§ Saved entries:
━━━━━━━━━━━━━━━━━━━━

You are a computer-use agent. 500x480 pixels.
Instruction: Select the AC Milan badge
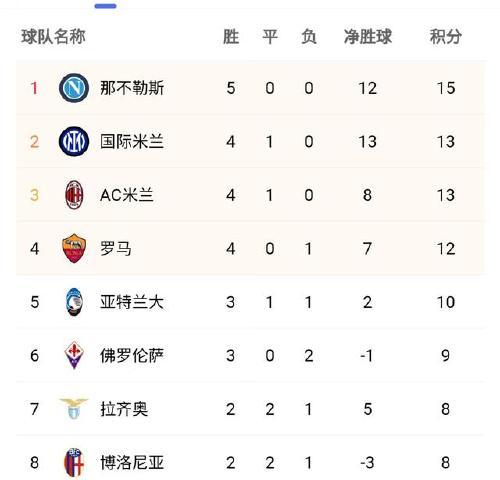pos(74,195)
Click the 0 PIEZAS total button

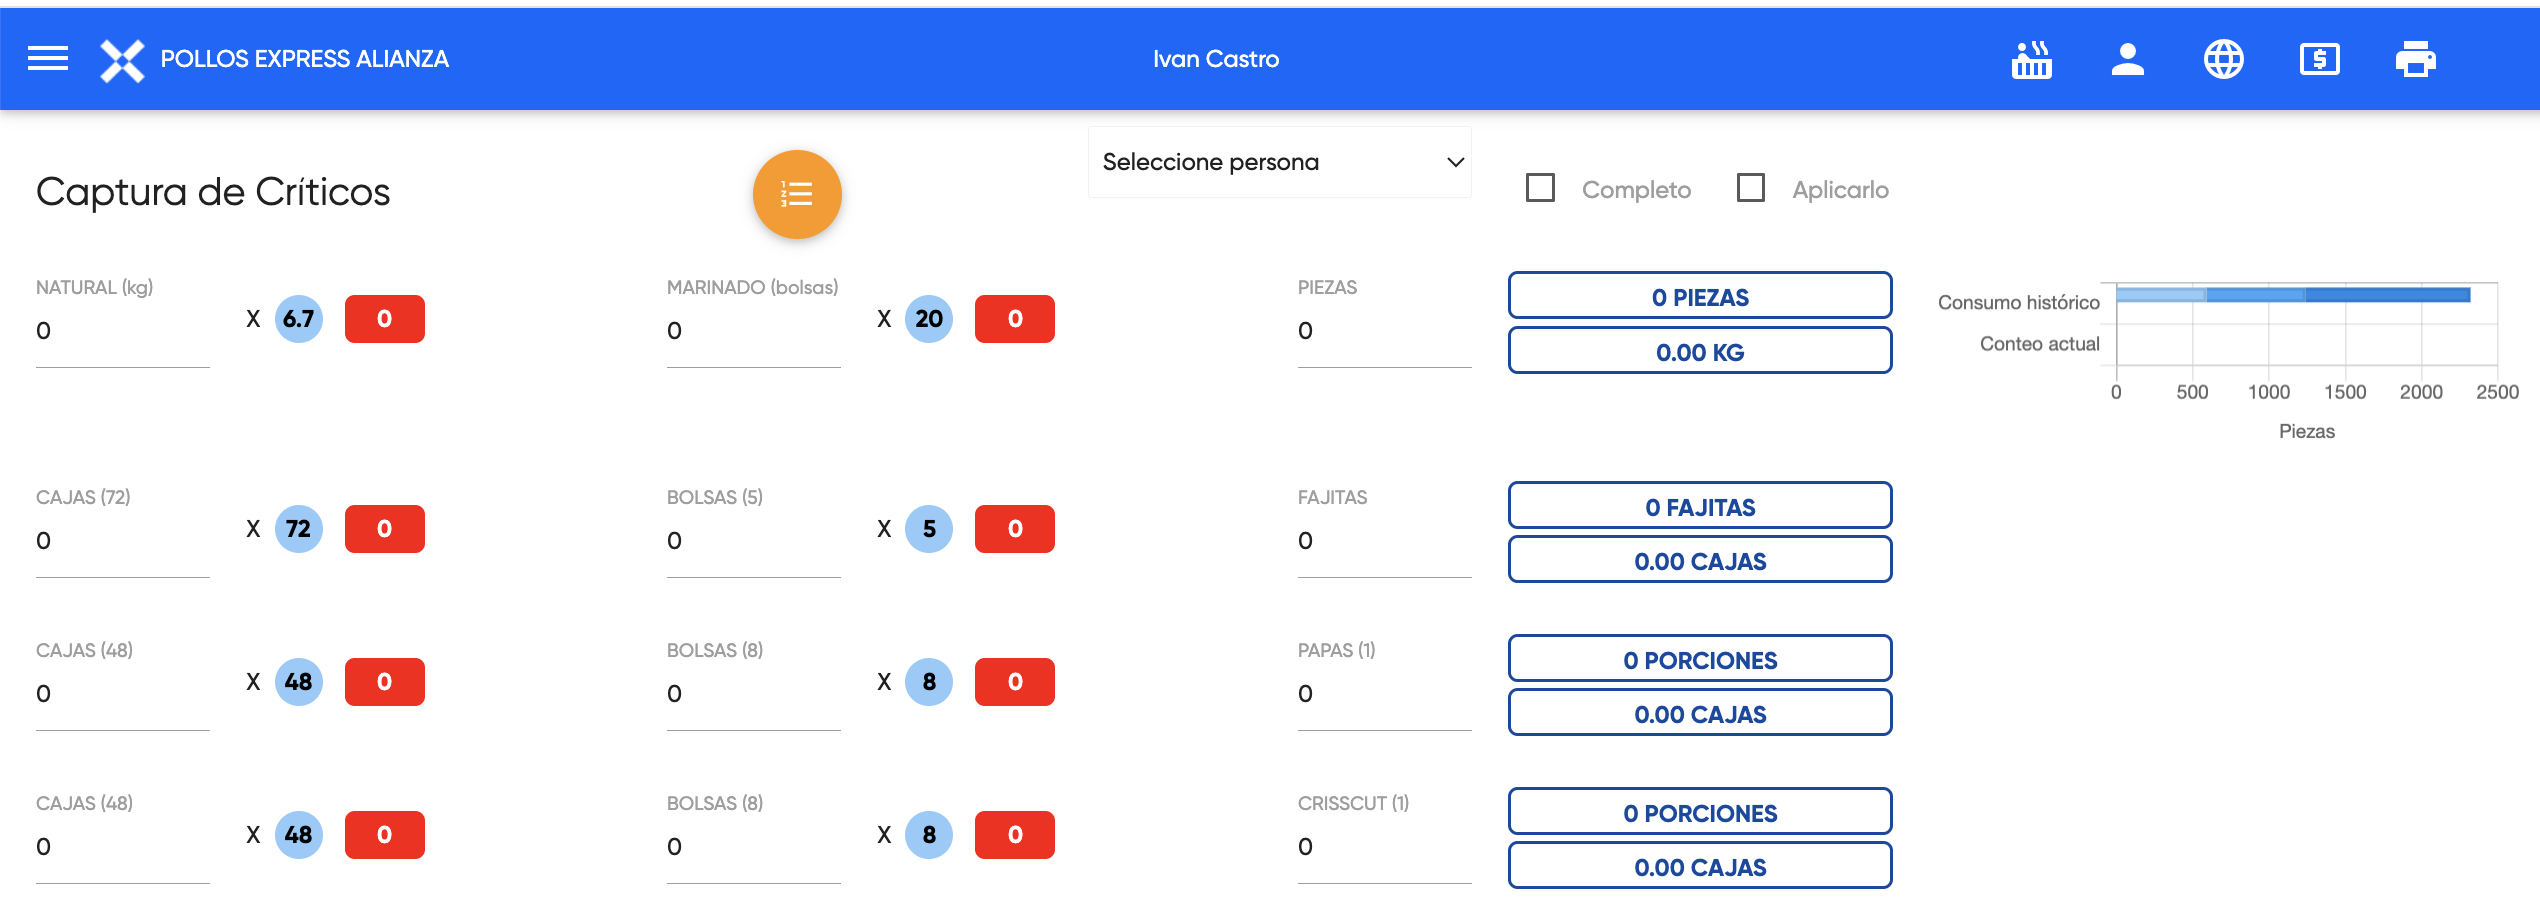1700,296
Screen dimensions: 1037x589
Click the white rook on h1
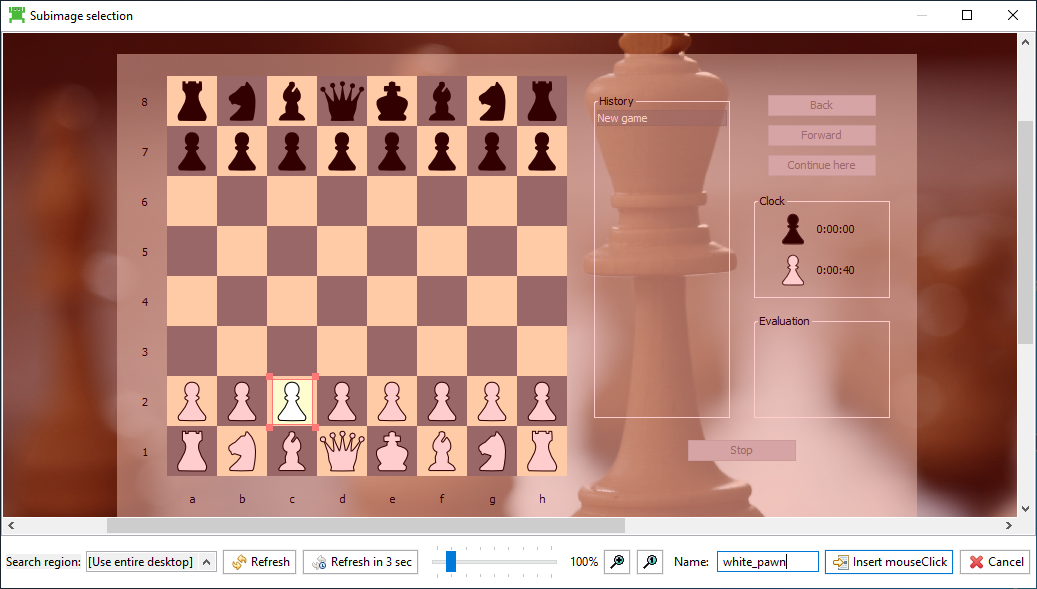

━━━━━━━━━━━━━━━━━━━━

§ ABOUT THIS TASK:
What you print must match the entries exactly, except that no pictures appear.

§ SOLUTION TO THIS PROBLEM:
You are a computer-use agent. 500x480 pixels.
Instruction: Select the AC Milan badge
pos(74,195)
Click the 0 PIEZAS total button

1700,296
Screen dimensions: 1037x589
Click the white rook on h1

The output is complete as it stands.